一説にイワナガヒメはニニギノミコトから返された後、出雲系統のヤシマジヌミノカミ(八島士奴美神)と結婚しフハノモヂクヌスヌノカミ(布波能母遅久奴須奴神)をもうけたとされます。このフハノモヂクヌスヌノカミは大国主命の祖神となります。
イワナガヒメはどうも、出雲系つまり国津神系に深く関わる神と言えます。
反面、コノハナサクヤヒメの系統は神武天皇につながる、天孫系(天津神)の祖神です。
オオヤマツミの勢力は二分されたとみるのか、日本を構成する古代氏族の二大系統にうまく入り込んだとみるかは人それぞれの判断になりますでしょうか。
もうひとつ、賀茂氏とイワナガヒメの関係性を考えさせる要因として、伊豆の三嶋大社には大山祗神と事代主が祀られています。事代主は賀茂氏の祭神でありその子孫とされるヒメタタライスズヒメノミコト(姫踏鞴五十鈴姫命)は神武天皇の后とされます。
また、伊豆には「賀茂」という地名がみられることもあり、賀茂氏との関係が深い土地であると言えます。
賀茂氏という氏族がどのような氏族であったか、という考察は論文が何本も書けてしまうようなテーマですが、ここでは賀茂氏は水を治めた氏族でもある、ということを書いていきます。

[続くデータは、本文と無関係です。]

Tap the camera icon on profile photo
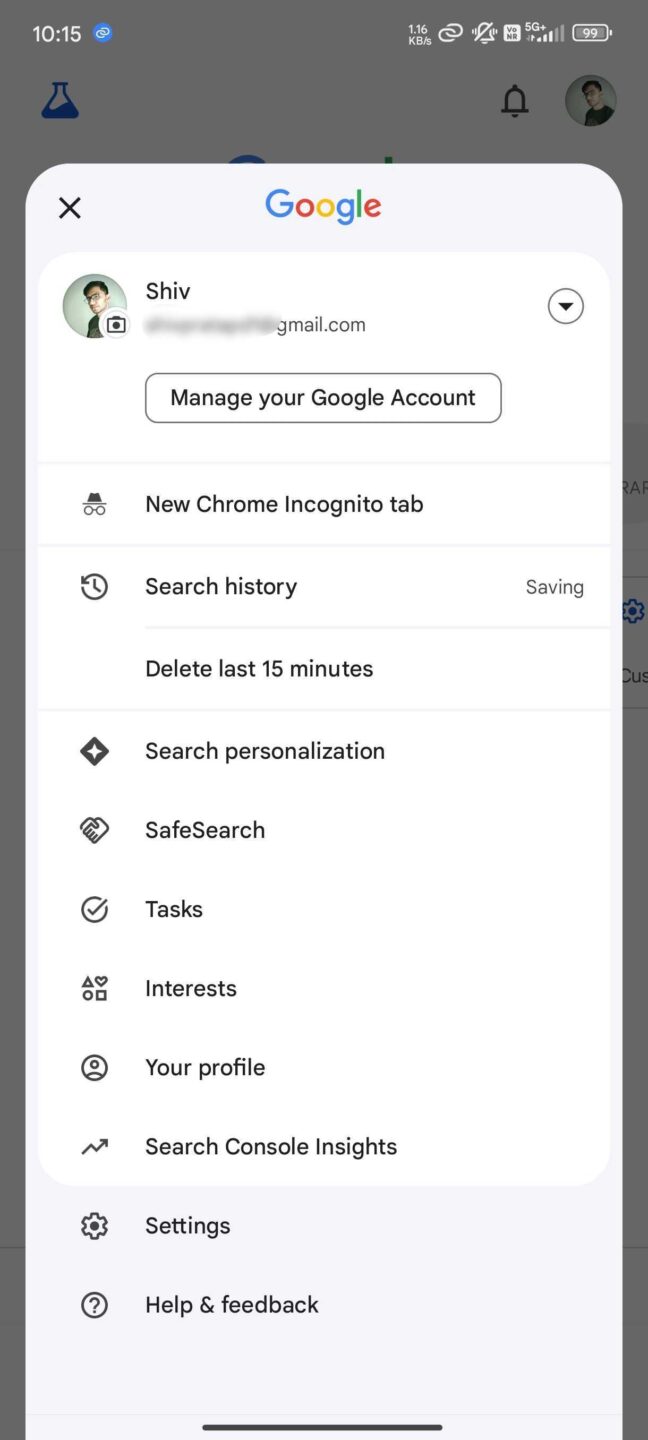[116, 325]
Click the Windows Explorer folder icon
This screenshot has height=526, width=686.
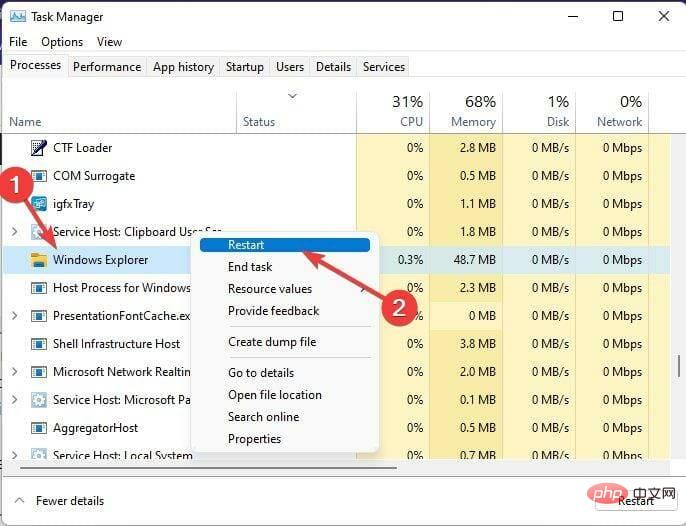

古代、治水というのは重要な政策のひとつでした。農業のみならず水運=交通の要所を押さえ、産業を支えるものでした。
賀茂氏ゆかりの神社を見ていくと、京都から奈良にかけて流れる木津川沿いに岡田鴨神社、久我神社などにその痕跡を見ることができます。また、鴨川(賀茂川)、下鴨神社、上賀茂神社などから京都の東側の水利を持っていたと考えるのは不自然ではありません。賀茂氏は木津川、鴨川といった平安京を中心とした土地の、おおよそ東側の水利を押さえた氏族であると考えられます。
西側はおそらく秦氏が押さえていたのではないかと思っています。この秦氏と賀茂氏も関係性の深い氏族ですが、それはまた別のお話として表せたらと思います。
遠回りをしてまた貴船に帰ってきた感じがしますが、貴船も賀茂氏が押さえた水源のひとつであるのではないでしょうか。
そこに、賀茂氏とも関係が深く、山々や巌を象徴し、水源を内包する神としてイワナガヒメが祀られたのではないかと思われます。
貴船の奥宮に続く道沿いに結社はあります。社殿も新しく、寄進された天の鳥船などもあり人々の崇敬を受けていることがわかります。
古事記、日本書紀では醜く嫉妬深いとされた女神の真の姿を、人は言葉にできないまでも感じ取っているのではないかと思います。
結社に佇むとほっとするような気がするのは、イワナガヒメの懐の深さと呼応する、人々の優しさも感じるからかも知れません。